Anonymous wrote:Anonymous wrote:Im a bit late yet curious on how this turned out im pretty much battling with a similar situation??
I ended it, I am miserable. I cry all the time. He filed for divorce.
Anonymous wrote:Im a bit late yet curious on how this turned out im pretty much battling with a similar situation??
Anonymous wrote:Anonymous wrote:Anonymous wrote:The point is, people who want to get divorced do.
Well....I have a friend that would love to get a divorce. She tried but her husband and his family (who have lots of $) deliberately dragged out the proceedings (fighting over child custody issues), she used up all her savings and was not able to continue with the lawyers and she is STILL married. He is crazy because he won't let her go yet he doesn't want her (or the children really). They have nothing to do with each other yet are still married. She's now saved up more money but all the evaluations have to be re-done all over again because it's been a year. His family demanded pschological evaluations on all family members, just one of the many reasons it took so long & the bills became so high. It's just exhausting with no end in sight.
There's this one time, at band camp.........
Anonymous wrote:Anonymous wrote:The point is, people who want to get divorced do.

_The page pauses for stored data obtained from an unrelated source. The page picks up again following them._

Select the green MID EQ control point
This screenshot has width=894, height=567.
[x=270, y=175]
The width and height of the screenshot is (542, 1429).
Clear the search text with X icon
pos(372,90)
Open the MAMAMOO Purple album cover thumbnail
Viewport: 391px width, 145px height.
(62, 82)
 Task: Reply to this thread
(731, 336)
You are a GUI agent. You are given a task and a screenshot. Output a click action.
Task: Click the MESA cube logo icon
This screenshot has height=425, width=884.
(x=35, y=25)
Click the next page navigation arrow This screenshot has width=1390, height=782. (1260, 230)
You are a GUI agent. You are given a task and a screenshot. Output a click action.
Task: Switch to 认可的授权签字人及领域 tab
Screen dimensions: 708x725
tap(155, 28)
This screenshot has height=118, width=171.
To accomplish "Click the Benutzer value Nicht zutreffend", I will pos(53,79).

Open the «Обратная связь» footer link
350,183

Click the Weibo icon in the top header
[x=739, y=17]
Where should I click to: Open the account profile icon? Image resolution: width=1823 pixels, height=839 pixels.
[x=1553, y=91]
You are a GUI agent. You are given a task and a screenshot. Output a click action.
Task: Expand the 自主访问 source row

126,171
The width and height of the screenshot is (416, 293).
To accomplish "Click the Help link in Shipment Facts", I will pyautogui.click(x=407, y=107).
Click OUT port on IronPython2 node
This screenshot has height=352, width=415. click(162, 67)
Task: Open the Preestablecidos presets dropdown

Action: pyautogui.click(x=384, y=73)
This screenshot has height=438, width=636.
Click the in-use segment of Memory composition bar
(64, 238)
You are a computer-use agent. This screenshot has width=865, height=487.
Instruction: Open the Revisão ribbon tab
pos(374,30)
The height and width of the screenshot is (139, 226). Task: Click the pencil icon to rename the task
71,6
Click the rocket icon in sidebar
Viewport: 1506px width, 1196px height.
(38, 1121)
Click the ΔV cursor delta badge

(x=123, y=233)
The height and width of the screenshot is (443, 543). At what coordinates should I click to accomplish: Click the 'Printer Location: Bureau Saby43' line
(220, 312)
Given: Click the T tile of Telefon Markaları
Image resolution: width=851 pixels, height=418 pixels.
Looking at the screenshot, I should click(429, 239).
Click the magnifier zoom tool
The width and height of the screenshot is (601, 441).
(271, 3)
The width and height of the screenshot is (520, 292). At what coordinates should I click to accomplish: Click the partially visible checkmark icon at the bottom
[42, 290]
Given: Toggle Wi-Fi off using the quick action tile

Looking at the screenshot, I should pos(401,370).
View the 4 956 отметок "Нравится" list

Well....I have a friend that would love to get a divorce. She tried but her husband and his family (who have lots of $) deliberately dragged out the proceedings (fighting over child custody issues), she used up all her savings and was not able to continue with the lawyers and she is STILL married. He is crazy because he won't let her go yet he doesn't want her (or the children really). They have nothing to do with each other yet are still married. She's now saved up more money but all the evaluations have to be re-done all over again because it's been a year. His family demanded pschological evaluations on all family members, just one of the many reasons it took so long & the bills became so high. It's just exhausting with no end in sight.
Anonymous wrote:The point is, people who want to get divorced do.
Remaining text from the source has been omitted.